MPs Right To Question:
Congress Whip Jairam Ramesh has raised the issue of Cabinet ministers not responding to questions in the Rajya Sabha claiming it to be first such incident in 70 years.
- In both Houses, elected members enjoy the right to seek information from various ministries and departments in the form of starred questions, unstarred questions, short notice questions and questions to private members.
- Usually, MPs’ questions form a long list, which then go through a rigorous process of clearance.
- The admissibility of questions in Rajya Sabha is governed by Rules 47-50 of the Rules of Procedure and Conduct of Business in the Council of States.
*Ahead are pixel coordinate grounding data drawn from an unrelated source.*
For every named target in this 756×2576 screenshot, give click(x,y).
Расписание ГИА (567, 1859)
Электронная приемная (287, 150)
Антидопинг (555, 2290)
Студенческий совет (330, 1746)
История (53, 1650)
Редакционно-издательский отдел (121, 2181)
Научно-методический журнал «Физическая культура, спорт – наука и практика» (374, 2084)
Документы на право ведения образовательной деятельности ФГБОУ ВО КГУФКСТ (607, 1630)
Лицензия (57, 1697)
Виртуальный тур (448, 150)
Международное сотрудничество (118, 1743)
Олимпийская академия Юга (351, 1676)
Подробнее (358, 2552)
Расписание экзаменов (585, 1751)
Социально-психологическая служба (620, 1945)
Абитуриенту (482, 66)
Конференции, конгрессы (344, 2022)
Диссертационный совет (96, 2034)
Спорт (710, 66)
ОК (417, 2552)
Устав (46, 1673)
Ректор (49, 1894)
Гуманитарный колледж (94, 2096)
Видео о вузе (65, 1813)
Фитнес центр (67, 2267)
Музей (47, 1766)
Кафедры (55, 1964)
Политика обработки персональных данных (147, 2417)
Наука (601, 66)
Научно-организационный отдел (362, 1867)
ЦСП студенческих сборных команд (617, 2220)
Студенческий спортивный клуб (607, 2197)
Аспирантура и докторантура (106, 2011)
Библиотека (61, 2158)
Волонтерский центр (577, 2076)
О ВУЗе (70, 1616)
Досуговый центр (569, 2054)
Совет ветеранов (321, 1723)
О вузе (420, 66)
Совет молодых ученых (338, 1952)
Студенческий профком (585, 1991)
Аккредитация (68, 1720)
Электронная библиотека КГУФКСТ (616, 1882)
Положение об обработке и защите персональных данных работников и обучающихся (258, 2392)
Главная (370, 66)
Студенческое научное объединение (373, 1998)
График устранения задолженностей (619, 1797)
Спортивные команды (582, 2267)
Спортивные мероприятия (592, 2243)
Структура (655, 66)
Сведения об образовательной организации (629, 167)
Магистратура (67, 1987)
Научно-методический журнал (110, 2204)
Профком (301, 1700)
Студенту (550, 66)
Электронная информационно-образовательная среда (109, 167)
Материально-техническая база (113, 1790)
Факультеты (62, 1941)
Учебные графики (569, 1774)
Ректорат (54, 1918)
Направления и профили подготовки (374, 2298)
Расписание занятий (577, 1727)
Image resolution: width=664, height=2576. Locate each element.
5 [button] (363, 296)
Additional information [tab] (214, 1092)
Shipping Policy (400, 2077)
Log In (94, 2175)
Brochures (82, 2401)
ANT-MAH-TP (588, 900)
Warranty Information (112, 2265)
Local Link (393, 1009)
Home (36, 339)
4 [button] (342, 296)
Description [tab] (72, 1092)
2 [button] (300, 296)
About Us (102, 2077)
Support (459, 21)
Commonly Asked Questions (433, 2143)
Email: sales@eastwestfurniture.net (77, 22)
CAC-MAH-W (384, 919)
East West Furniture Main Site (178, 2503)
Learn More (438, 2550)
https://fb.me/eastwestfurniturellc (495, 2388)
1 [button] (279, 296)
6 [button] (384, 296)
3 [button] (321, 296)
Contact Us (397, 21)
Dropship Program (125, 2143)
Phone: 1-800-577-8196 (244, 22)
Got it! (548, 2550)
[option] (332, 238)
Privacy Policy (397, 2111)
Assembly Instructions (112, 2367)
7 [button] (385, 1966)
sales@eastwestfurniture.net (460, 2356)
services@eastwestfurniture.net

- Once a question that fulfils the conditions of admissibility is received, the Secretariat sends it to the ministry concerned. Once the facts are received from the ministry, the question is further examined for admissibility.
- A final list of questions is circulated to ministers, on the basis of which they frame their answers.
- STARRED QUESTION: The member desires an oral answer from the minister. Such a question is distinguished by the MP with an asterisk. The answer can also be followed by supplementary questions from members.
- UNSTARRED QUESTION: The MP seeks a written answer, which is deemed to be laid on the table of the House by the concerned minister.
- SHORT NOTICE QUESTION: These are on an urgent matter of public importance, and an oral answer is sought. A notice of less than 10 days is prescribed as the minimum period for asking such a question.
- QUESTION TO PRIVATE MEMBER: A question can be addressed to a private member under Rule 40 of Lok Sabha’s Rules of Procedure, or under Rule 48 of Rajya Sabha’s Rules, provided that the question deals with a subject relating to some Bill, resolution or other matter for which that member is responsible.